| First Author | Tang Y | Year | 2019 |
| Journal | Nat Commun | Volume | 10 |
| Issue | 1 | Pages | 4157 |
| PubMed ID | 31519887 | Mgi Jnum | J:279494 |
| Mgi Id | MGI:6362574 | Doi | 10.1038/s41467-019-12033-8 |
| Citation | Tang Y, et al. (2019) K63-linked ubiquitination regulates RIPK1 kinase activity to prevent cell death during embryogenesis and inflammation. Nat Commun 10(1):4157 |
| abstractText | Receptor-interacting protein kinase 1 (RIPK1) is a critical regulator of cell death through its kinase activity. However, how its kinase activity is regulated remains poorly understood. Here, we generate Ripk1(K376R/K376R) knock-in mice in which the Lys(K)63-linked ubiquitination of RIPK1 is impaired.
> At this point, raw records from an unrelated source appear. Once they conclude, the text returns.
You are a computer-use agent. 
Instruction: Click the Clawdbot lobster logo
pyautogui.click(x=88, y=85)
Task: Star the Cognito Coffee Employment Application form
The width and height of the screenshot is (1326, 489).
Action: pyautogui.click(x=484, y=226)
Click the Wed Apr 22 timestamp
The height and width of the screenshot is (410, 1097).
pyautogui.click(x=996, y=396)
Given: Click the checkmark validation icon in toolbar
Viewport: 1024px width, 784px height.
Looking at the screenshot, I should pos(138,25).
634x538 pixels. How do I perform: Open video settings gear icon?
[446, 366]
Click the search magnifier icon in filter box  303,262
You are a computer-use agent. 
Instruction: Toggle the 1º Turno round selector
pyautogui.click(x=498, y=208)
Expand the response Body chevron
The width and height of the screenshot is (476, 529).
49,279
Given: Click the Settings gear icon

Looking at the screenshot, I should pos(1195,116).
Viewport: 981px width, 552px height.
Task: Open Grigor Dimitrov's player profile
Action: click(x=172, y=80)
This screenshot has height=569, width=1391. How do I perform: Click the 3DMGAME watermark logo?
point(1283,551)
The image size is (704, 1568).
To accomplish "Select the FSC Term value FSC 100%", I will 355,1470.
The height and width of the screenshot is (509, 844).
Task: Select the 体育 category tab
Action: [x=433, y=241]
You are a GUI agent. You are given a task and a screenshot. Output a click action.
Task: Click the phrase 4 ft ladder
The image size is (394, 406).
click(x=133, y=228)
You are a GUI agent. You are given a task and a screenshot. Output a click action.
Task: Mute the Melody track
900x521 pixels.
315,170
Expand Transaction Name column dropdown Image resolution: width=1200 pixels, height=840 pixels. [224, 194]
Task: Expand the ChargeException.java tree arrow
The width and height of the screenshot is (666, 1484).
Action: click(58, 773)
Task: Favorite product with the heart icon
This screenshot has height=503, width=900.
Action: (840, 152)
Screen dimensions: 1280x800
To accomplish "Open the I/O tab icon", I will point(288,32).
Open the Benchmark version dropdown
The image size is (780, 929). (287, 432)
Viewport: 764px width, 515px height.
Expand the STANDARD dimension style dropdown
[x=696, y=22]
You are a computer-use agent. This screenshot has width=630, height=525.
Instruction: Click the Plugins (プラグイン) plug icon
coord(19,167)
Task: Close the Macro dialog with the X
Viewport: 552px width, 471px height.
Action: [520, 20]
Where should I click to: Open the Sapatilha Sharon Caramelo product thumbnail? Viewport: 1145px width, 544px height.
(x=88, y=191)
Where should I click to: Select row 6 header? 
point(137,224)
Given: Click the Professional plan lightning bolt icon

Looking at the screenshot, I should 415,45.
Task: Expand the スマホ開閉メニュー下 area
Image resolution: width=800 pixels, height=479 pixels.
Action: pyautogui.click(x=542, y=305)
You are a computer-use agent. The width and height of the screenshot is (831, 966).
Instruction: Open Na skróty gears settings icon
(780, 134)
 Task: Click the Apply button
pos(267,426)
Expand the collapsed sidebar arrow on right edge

The knock-in mice display an early embryonic lethality due to massive cell death that is resulted from reduced TAK1-mediated suppression on RIPK1 kinase activity and forming more TNFR1 complex II in Ripk1(K376R/K376R) cells in response to TNFalpha. Although TNFR1 deficiency delays the lethality, concomitant deletion of RIPK3 and Caspase8 fully prevents embryonic lethality of Ripk1(K376R/K376R) mice. Notably, Ripk1(K376R/-) mice are viable but develop severe systemic inflammation that is mainly driven by RIPK3-dependent signaling pathway, indicating that K63-linked ubiquitination on Lys376 residue of RIPK1 also contributes to inflammation process. Together, our study reveals the mechanism by which K63-linked ubiquitination on K376 regulates RIPK1 kinase activity to control cell death programs. |